## 課題 A
体温の測り方についての文章を読んで、次の問いに答えてください。
(i) 短い時間で測れる体温計は、何という方式ですか。
(ii) 筆者は、職場で測った値が怪しい時、どの方式で測り直しますか。
(iii) 高齢の方のほとんどに聞こえていないのは、何の音ですか。
## 課題 B
体温の測り方についての文章を、最後の文の後から書き進めてください。

==== 抜き出した文章 ====

高齢化や在宅療養の増加という社会背景により、体温計だけでなく血圧計やパルスオキシメーターまで所有しているお宅が増えてきました。正しい測定の仕方や注意点をお伝えします。
体温
最近はデジタル式が一般化しましたが、実をいうと水銀式に比べると精度は落ちると言えるかも知れません。
何故なら短時間で測定出来るものは予測式だから。なので、測り方を間違えると随分差のある結果が出る事があります。
デジタルでも長く時間がかかる実測式の方が利便性は劣りますが、より正確な値が出せるのです。なので私も職場で検温に行く時は実測式と両方を持ち歩き、怪しい時は実測式で再検します。
そして、これは実感している事ですが、高齢の方のほとんどは体温計のアラーム音が聞こえてはいません。高齢の方はあの小さな音では聞き取れないのが普通なのです。なので、体温計に表示されている測定時間より少し長めの時間、時計を見ながら挟む習慣をつけてもらうのがベストです。

==== データ ====

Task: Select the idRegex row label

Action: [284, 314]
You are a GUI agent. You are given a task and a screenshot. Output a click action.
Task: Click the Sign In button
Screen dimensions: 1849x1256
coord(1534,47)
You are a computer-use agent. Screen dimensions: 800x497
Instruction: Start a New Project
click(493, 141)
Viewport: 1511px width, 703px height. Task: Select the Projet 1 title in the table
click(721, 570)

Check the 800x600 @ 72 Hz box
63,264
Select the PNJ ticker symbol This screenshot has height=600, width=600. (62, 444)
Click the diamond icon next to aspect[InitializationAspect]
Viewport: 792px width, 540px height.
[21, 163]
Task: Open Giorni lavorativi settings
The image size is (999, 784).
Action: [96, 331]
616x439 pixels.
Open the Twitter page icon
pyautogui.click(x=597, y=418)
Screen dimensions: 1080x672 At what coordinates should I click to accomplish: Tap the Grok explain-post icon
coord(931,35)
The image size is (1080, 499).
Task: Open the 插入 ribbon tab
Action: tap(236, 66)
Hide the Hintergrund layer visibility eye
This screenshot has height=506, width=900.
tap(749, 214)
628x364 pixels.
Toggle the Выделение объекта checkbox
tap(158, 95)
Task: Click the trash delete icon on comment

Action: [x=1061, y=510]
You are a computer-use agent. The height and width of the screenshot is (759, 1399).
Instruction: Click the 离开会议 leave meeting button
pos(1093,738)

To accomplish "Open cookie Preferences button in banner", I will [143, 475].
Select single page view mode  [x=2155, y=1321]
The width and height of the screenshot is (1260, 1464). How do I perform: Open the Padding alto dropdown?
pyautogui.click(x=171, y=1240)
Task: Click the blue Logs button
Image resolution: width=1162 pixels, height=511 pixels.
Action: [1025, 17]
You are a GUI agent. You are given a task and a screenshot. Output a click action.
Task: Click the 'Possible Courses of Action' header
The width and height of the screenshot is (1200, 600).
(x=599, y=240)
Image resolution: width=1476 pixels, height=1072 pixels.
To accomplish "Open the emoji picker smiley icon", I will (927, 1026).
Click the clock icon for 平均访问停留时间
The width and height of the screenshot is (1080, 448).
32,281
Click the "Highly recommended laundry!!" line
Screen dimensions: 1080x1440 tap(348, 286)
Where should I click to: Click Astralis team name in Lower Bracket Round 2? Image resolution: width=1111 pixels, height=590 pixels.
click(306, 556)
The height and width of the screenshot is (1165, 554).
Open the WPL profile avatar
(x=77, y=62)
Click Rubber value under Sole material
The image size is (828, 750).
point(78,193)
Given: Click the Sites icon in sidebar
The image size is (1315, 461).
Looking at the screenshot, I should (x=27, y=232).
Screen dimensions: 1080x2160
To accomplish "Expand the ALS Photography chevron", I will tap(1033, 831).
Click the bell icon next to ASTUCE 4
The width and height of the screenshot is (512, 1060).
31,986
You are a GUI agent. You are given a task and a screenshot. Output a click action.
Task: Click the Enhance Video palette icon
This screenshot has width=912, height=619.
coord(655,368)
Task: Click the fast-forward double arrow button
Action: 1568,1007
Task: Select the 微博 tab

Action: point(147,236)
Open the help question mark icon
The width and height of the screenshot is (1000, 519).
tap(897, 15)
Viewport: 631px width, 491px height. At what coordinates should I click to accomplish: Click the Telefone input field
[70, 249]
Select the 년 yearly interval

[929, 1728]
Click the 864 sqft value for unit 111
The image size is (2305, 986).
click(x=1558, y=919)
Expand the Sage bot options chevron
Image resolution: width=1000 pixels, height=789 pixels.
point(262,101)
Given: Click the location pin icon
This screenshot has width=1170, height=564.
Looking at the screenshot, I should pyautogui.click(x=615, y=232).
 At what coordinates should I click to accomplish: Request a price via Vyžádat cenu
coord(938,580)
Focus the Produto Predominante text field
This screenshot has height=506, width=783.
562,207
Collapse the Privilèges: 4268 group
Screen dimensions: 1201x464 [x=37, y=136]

====

## 回答 A
(i) 予測式
(ii) 実測式
(iii) 体温計のアラーム音

## 回答 B
以下、良く気づく注意点です。
*脇の下に挟むというより下から突き刺すイメージで!
やせ型の人に多いですが、ただ挟んだだけでは脇の下に空洞のくぼみがあって正確に測れていない事がよくあります。脇の中央のピンポイントに体温計の先端を下側から当て、反対の手で落ちないように腕を抑えて下さい。測定側の手のひらを上に向けると自然に脇を引き締める事が出来ますよ!
*汗かいてませんか?
濡れていると正確な値になりません。乾いた布で拭ってから測定を!入浴後直後や動いて汗をかいた後はまたすぐに汗が出てきてしまうので、少し時間をおいてくださいね。
*毎日測るなら同じ時間で
体温は睡眠時に下がる傾向があります。婦人用の基礎体温などは口中で覚醒直後など毎日同じ時間で測定します。体内リズムが全く異なる状況下で毎日の体温を比較するのはNG!
ちなみに予測式の体温計も、そのまま長く挟んでいると(10分程)実測式として利用出来るものも多いのです。機種にはよりますが、心配な時は長く測定して実測値が把握出来ると良いですね。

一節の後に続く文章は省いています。